After one year of Fundright, Constantijn is able to draw a few preliminary conclusions. “People seem to better understand the importance of diversity. I see the Black Lives Matter movement as a confirmation of that. It’s now up to us to continue to propagate that importance and to act accordingly. And we have to remain in continuous dialogue with the portfolio holders within the movement.''

Shout it from the rooftops

To go a little more in-depth, various round table discussions took place during the online Fundright event. For entrepreneurs, for fund managers, for stakeholders. To start with the latter, the realization that diversity matters seems to have set in considerably.

Not that the work is finished with that, of course. No, we need more data to hit investors with. And then take a positive approach to the issue. No punishment for those who do not participate, but a reward for those who do promote diversity. By the way, that reward already comes in the form of better performing companies.

And at the same time, we need to work on the supply side. In other words, how do we ensure that more women and people of different backgrounds, or people with disabilities, get in the position of needing an investment? That is something these stakeholders may be able to contribute to. By education, by shouting from the rooftops how important it is, by giving examples and role models a platform.

Beware of the token bossbabe 

The key question is: where are those enterprising types who do not meet the description "man and white"? At the round table full of entrepreneurs, people wondered whether it is perhaps the case that enterprising women and representatives of minority groups take too little step towards financing. And if so, what do we do about it?

Perhaps it’s time to focus more on explaining how investments work, to lower the threshold. And along those lines: is there a list of potentially interesting investors in the North? There must be an easier way to find them. Conversely, atypical entrepreneurs could also make themselves more visible.

Something that female entrepreneurs shouldn’t fear at least, is feeling like an excuse or token bossbabe when they’re appointed or hired. Diversification has to start somewhere and if you weren’t up for the job, you wouldn’t have been hired in the first place. Diversity will have to embed itself into the DNA of companies, especially including the HR department.

Investors are opening arms

For investors, the group that the Fundright campaign is essentially aimed at, it is essential that other types of entrepreneurs come forward too. Because investors see the added value of diversity, on the other hand they also see that the vast majority of their entrepreneurial supply is male and white.

Makes you think. How is it possible that half of an economics classroom consists of women, while later only ten percent of them turn to investors for venture capital? Are they more insecure, more risk-averse? Or are we not looking well enough? Extensive research should be done on this. And in the meantime, it’s up to the investors themselves to open their arms and communicate widely that they are very happy to help entrepreneurs of all kinds. Gladly even.

To be continued

There are many sides to this topic. So many in fact, that a two-hour event cannot be more than a start to tackle the problem. The number of questions still exceeds the mountain of answers. That is exactly what the Fundright event is intended for: inventory, discussion and sharing. And now let’s get to work and make the entrepreneurial Northern Netherlands more diverse.

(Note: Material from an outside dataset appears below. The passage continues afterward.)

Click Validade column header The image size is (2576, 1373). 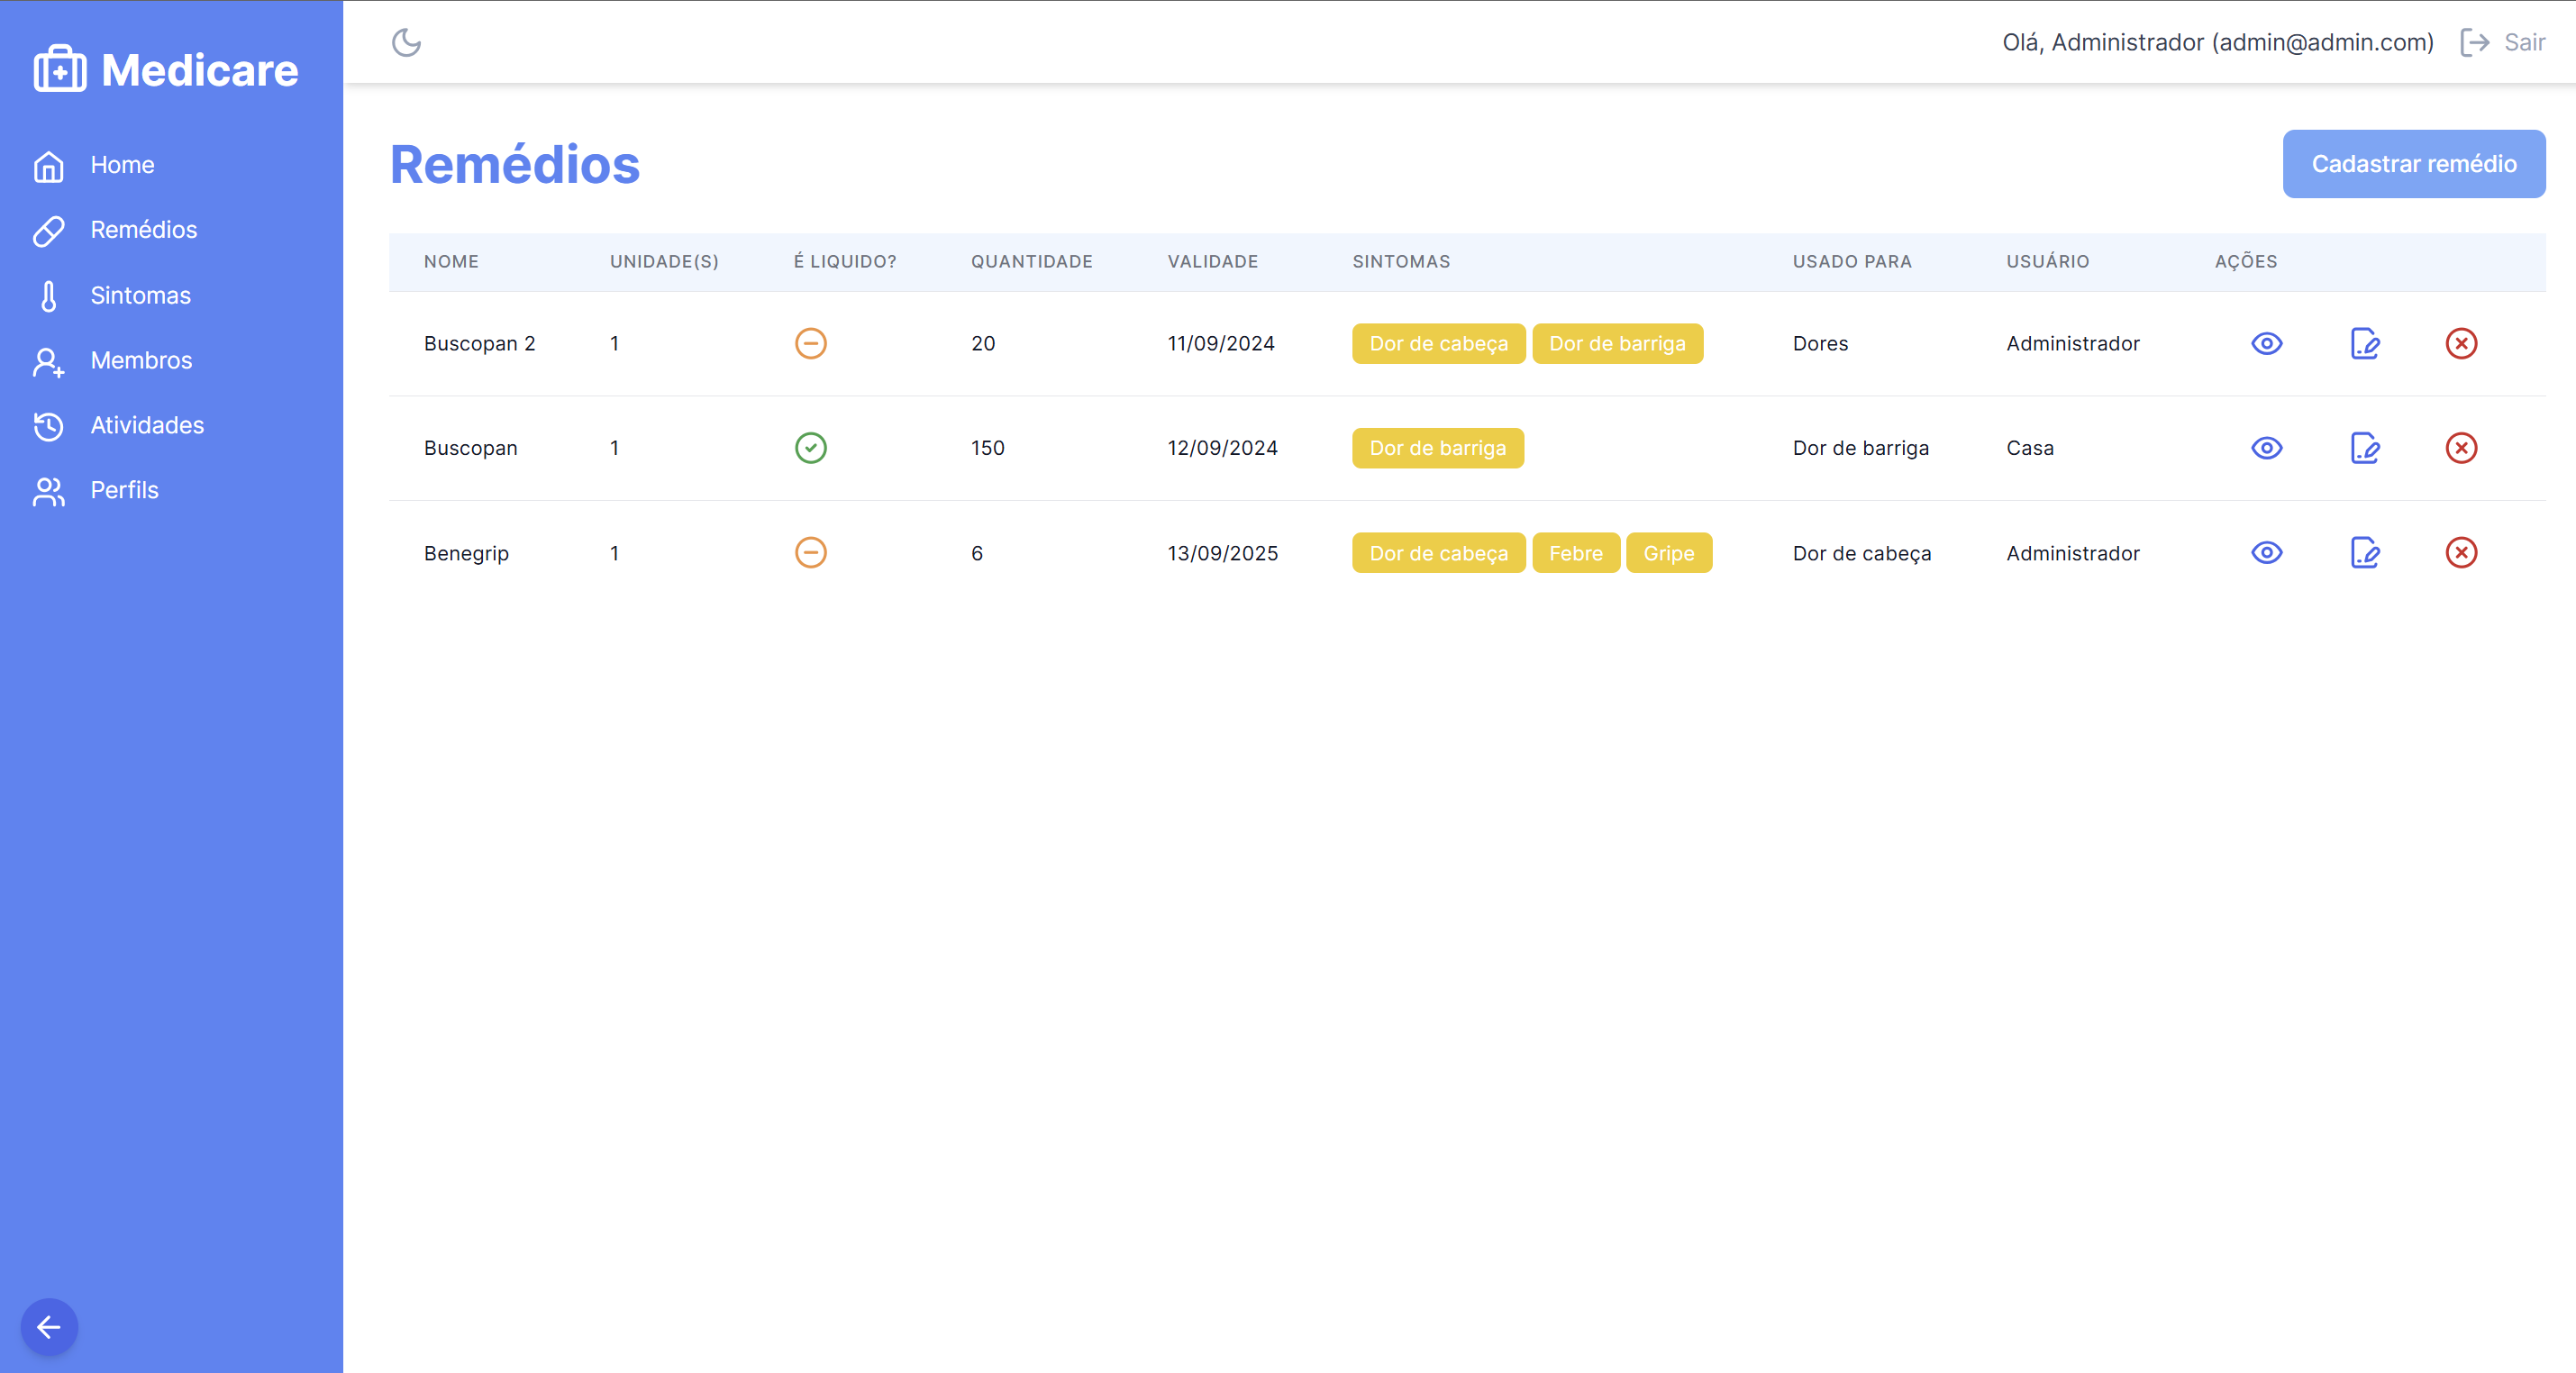pyautogui.click(x=1212, y=262)
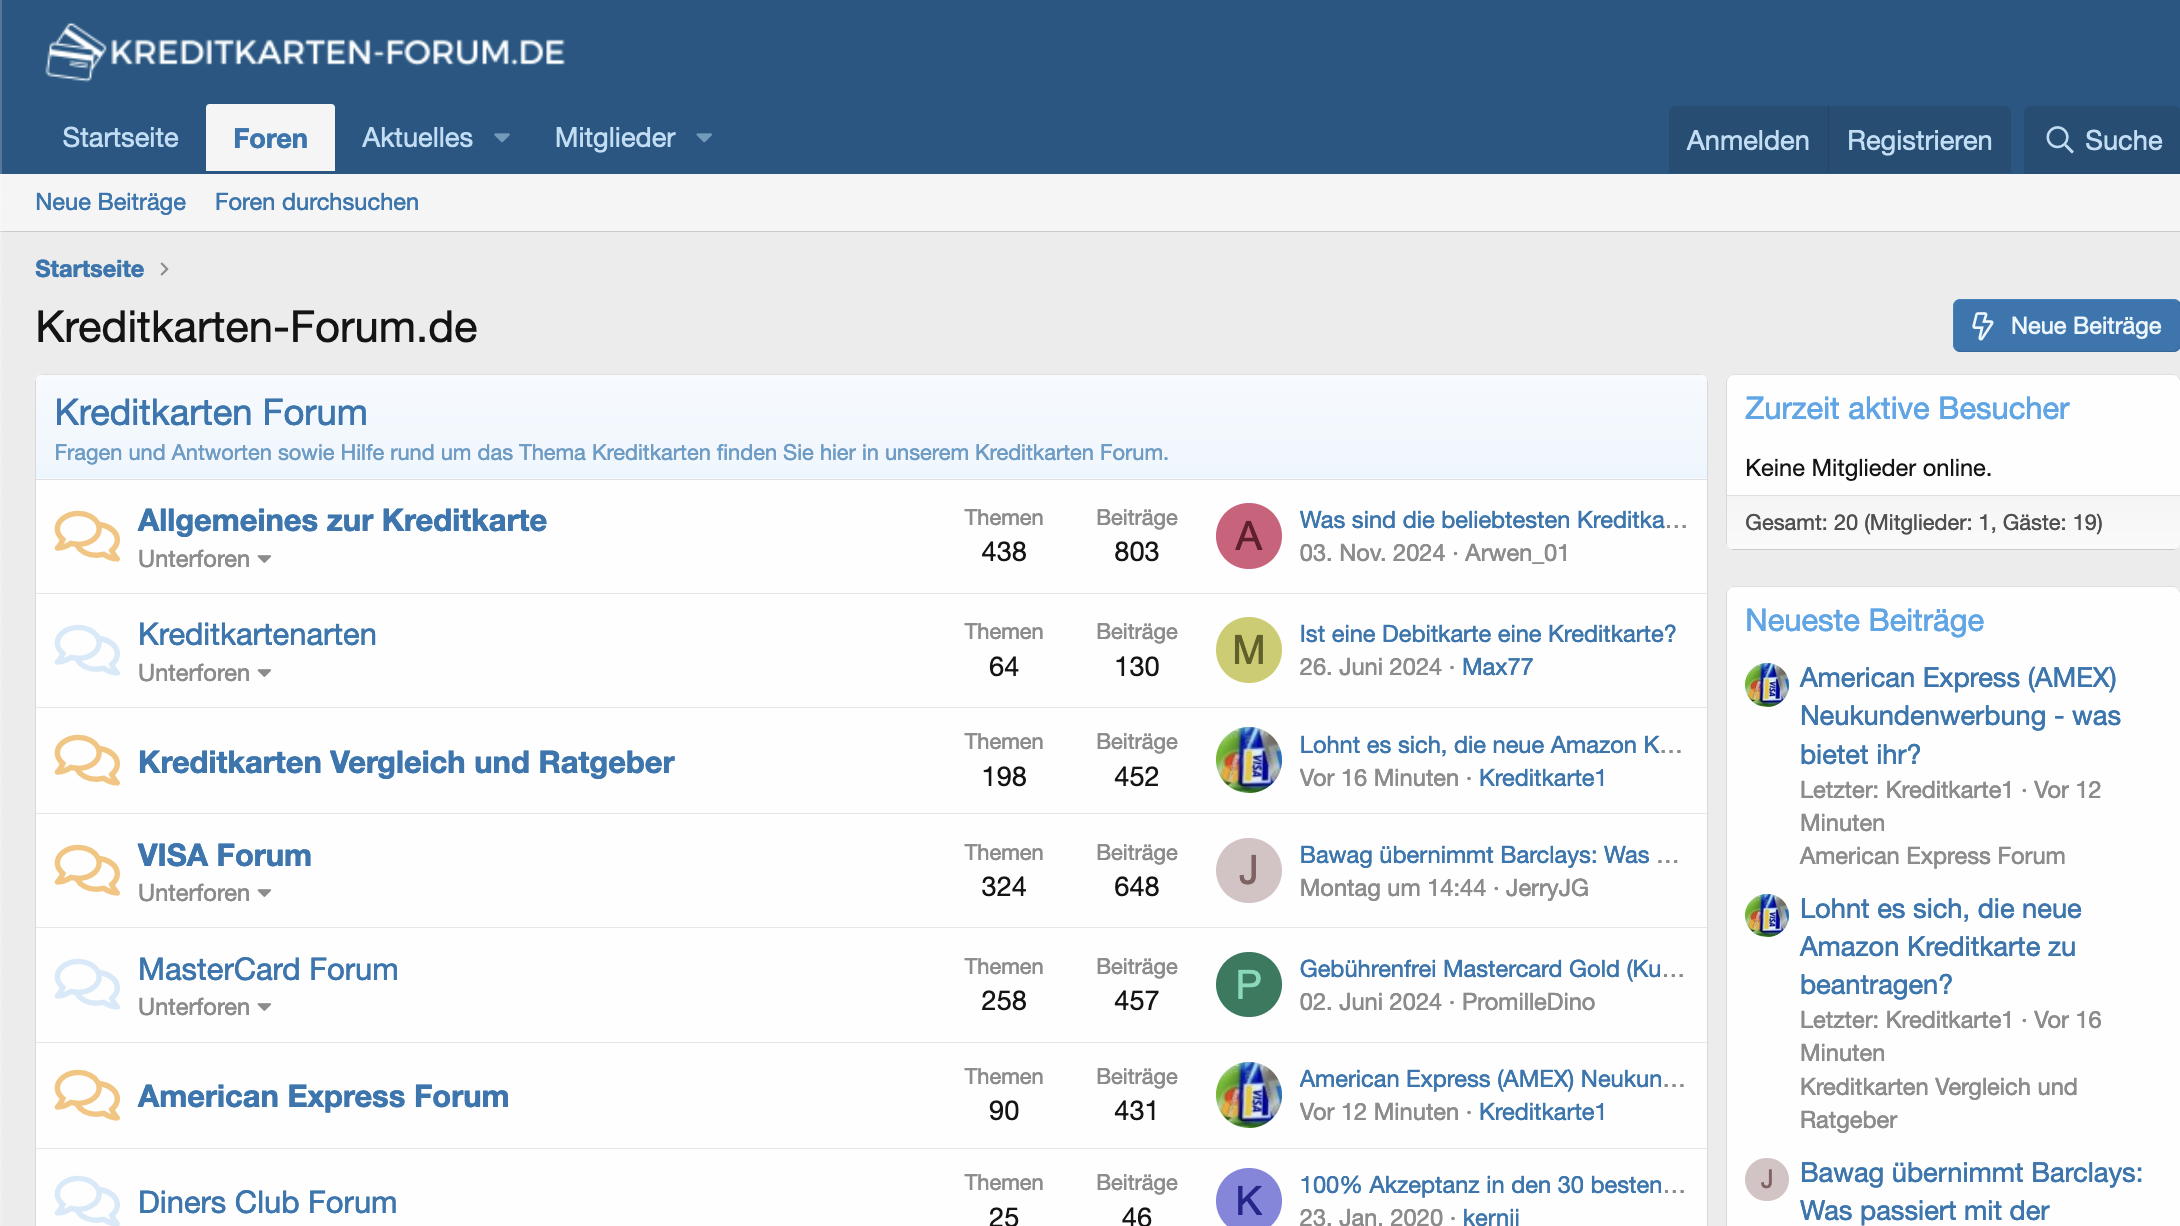The height and width of the screenshot is (1226, 2180).
Task: Click the red 'A' avatar of Arwen_01
Action: click(1248, 536)
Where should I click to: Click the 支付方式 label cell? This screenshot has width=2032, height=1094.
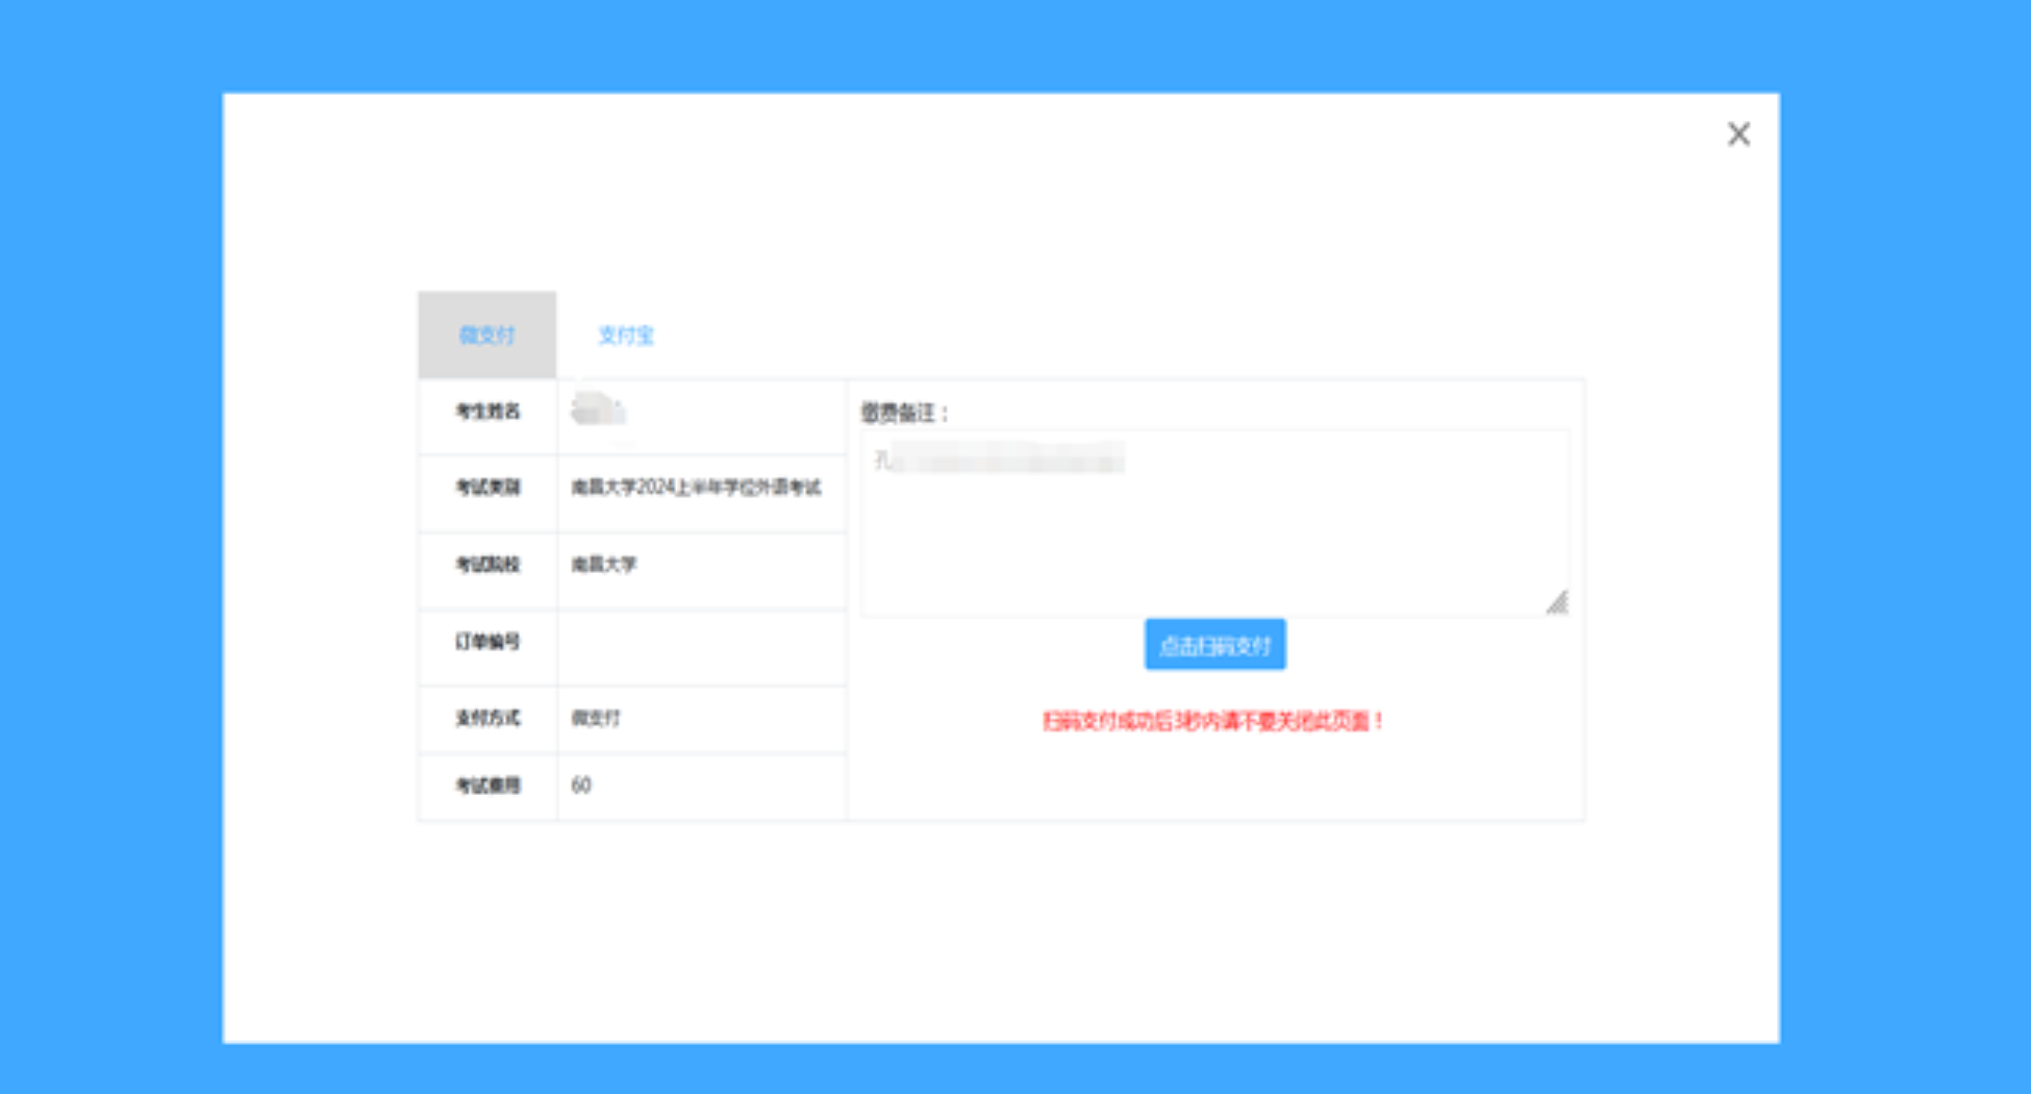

Organizer NOM will lead by example in this regard. They have already set the goal of appointing at least thirty-five percent women within their own ranks, and are now also looking closely at their participation to formulate the same kinds of goals that go beyond just the male-female ratio. Everyone in the entrepreneurial landscape needs to be aware of the importance, keep looking at it and find solutions. That’s in all of our best interest.

NOM director Dina Boonstra summarized the afternoon nicely. “We have a task to continue to draw attention to diversity. This is certainly not the last time you heard us talk about it. " So to be continued.